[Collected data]
***

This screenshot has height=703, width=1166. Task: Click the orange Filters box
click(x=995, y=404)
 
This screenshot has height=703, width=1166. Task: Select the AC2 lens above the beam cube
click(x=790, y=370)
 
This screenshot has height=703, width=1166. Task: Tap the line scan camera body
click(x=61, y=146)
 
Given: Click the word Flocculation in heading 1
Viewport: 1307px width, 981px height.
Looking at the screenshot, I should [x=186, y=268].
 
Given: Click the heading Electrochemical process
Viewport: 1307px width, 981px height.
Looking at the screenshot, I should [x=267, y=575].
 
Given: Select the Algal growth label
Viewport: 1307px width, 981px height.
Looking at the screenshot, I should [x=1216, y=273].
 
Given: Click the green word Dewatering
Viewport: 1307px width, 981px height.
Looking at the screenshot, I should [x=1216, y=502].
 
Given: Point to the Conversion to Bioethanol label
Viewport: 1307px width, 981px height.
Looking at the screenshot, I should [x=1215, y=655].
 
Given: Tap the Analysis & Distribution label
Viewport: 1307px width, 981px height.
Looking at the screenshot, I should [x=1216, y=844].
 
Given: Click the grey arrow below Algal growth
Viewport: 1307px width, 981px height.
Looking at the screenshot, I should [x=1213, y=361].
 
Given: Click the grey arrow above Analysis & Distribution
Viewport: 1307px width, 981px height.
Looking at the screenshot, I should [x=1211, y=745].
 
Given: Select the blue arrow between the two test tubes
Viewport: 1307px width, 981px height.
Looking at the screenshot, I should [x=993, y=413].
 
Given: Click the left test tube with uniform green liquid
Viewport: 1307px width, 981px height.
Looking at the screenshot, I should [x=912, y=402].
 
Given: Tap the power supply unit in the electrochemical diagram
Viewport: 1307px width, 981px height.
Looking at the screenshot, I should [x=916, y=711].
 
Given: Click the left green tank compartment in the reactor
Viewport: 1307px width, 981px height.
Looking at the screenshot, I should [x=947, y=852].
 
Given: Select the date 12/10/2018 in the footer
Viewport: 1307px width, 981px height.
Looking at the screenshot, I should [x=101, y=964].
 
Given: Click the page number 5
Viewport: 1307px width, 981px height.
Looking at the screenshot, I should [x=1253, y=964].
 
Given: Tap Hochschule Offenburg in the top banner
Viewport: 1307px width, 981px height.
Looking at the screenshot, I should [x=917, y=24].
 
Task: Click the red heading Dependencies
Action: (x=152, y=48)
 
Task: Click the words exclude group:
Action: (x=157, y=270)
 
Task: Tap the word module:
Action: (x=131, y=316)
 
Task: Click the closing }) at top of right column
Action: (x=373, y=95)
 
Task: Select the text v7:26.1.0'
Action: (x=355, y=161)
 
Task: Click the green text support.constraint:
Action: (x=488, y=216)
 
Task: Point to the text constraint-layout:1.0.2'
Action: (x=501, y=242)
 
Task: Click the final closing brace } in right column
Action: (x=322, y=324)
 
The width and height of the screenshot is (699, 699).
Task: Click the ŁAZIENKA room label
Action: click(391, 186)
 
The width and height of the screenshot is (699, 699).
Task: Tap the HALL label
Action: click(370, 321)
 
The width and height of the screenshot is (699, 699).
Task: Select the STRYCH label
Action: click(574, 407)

***

*Task requirements:* Transcribe the records verbatim, starting at their first line and stopping after the line that contains "click(x=61, y=146)".

*Output of the task:*
This screenshot has height=703, width=1166. Task: Click the orange Filters box
click(x=995, y=404)
 
This screenshot has height=703, width=1166. Task: Select the AC2 lens above the beam cube
click(x=790, y=370)
 
This screenshot has height=703, width=1166. Task: Tap the line scan camera body
click(x=61, y=146)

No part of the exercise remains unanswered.